Main Page » Advanced User Guide » BaseX 10

BaseX 10

After 15 years of continuous development, the first double-digit version of BaseX sees the light of day.

We have taken the version jump as an opportunity to perform some major refactorings of BaseX, both under the hood and on API and XQuery level. Before migrating your projects to the new version, some adjustments may be required, so please read this article carefully.

Prerequisites

BaseX 10 requires Java 11 or later to run. Databases created with the new version are backward compatible and can still be opened with BaseX 9.

Migrating Applications

The following modifications might be relevant when migrating existing applications:

The default ports for web applications have been changed from 8984/8985 to 8080/8081.
The default admin password has been removed. The admin user can only be used if a password has been assigned, e.g., via the PASSWORD command (see Database Server or Web Application for more details).
The conventions for functions in Clients in other programming languages were revised.
The IGNOREHOSTNAME option was dropped and merged with IGNORECERT.

Storage

Whitespace

Whitespace is now preserved when importing XML resources, unless whitespace stripping is enabled.

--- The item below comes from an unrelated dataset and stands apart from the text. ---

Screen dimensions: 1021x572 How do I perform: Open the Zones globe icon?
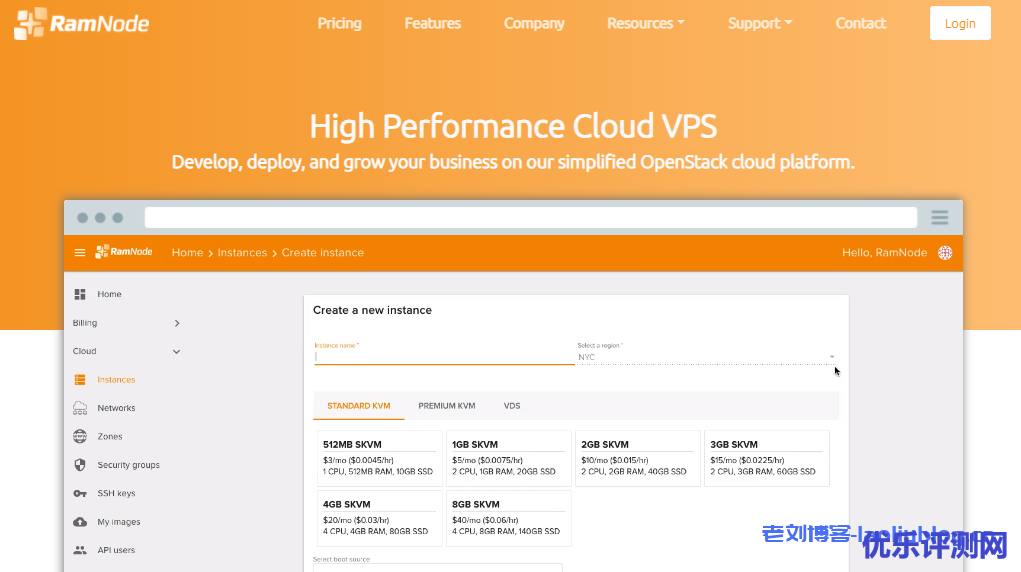80,437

The notorious CHOP option was removed to prevent conflicting behavior caused by earlier installations. It was replaced by a new STRIPWS option, which defaults to false. In addition, the new default of the serialization parameter indent is no.

Please be warned that the new default can throw off existing applications. If you want to restore the old behavior, you should attach the following lines in your .basex configuration file…

# Local Options
STRIPWS = true
SERIALIZER = indent=yes

…or add context parameters in the web.xml file of your Web Application:

<context-param>
  <param-name>org.basex.stripws</param-name>
  <param-value>true</param-value>
</context-param>
<context-param>
  <param-name>org.basex.serializer</param-name>
  <param-value>indent=yes</param-value>
</context-param>

In the GUI editor, a shortcut and an icon were added to switch result indentation on and off.

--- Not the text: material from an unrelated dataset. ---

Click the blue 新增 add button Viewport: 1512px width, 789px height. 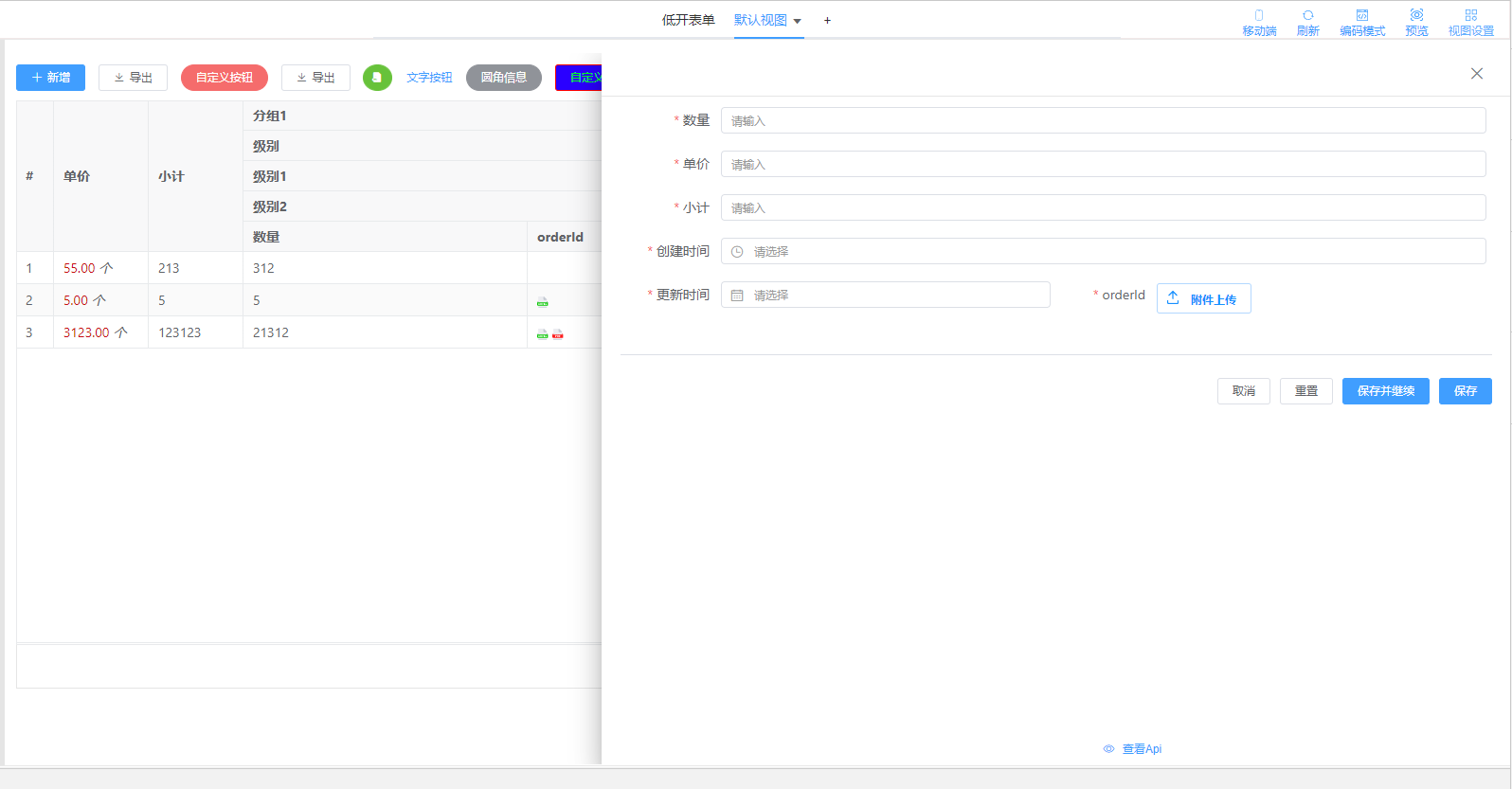pos(50,78)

In addition, databases may considerably increase in size, as whitespace used for indenting an XML document will be interpreted and stored as additional text nodes. If your XML resources are structured and have no mixed content, it is advisable to enable whitespace stripping when importing them to a database.

Note that STRIPWS only applies to stored XML and not to XML constructed within XQuery source files. Within XQuery code, the standard boundary-space setting applies. This defaults to strip. To preserve XML whitespace in XQuery modules, add the following to the prolog:

declare boundary-space preserve; 
<xml> </xml>

Value Resources

In addition to XML and binary resources, a third resource type has been added: XQuery values (atomic items and nodes, sequences, maps, arrays) can now be stored in databases as well. The db:put-value and db:get-value can be used to store to and retrieve values.

The new feature can e.g. be used to store maps in a database:

db:put-value(
  'factbook',
  map:merge(
    for $country in db:get('factbook')//country
    return map:entry($country/@name, $country//city/name ! string())
  ),
  'cities'
)

…and use them as index later on:

let $cities := db:get-value('factbook', 'cities')
for $country in ('Japan', 'Indonesia', 'Malaysia')
return $country || ': ' || string-join($cities?($country), ', ')

Backups

The Commands and Backup Functions were enhanced to back up general data: registered users, scheduled services, key-value stores.

XQuery

Compilation

The compilation has been split up into multiple steps to improve locking.

So far, several internal steps were already performed when executing a query (see XQuery Optimizations for more details):

The query is parsed, i.e., the original query string is transformed to an executable tree representation.
External values that are passed on by APIs are bound to variables and the query context. External values can be names of databases, or contribute to a name that will later on be constructed in the query.
The query is compiled and evaluated.

The transaction manager gathers the names of the databases that will be accessed by a query. If it is not possible to uniquely identify all databases that may be opened by the query, global locking will be applied, and all databases will be locked. Detection can fail if the names of databases depend on external input. It can also fail if a query is too complex to associate character strings with database operations.

The compilation phase now comprises two separate steps:

Compilation of logical, context-independent (static) operations. External values are bound to the query, and deterministic code is rewritten, simplified and pre-evaluated.
Optimization of physical, context-based (dynamic) operations. Databases are opened and checked for available indexes; current date/time is retrieved. The resulting code is further rewritten and optimized.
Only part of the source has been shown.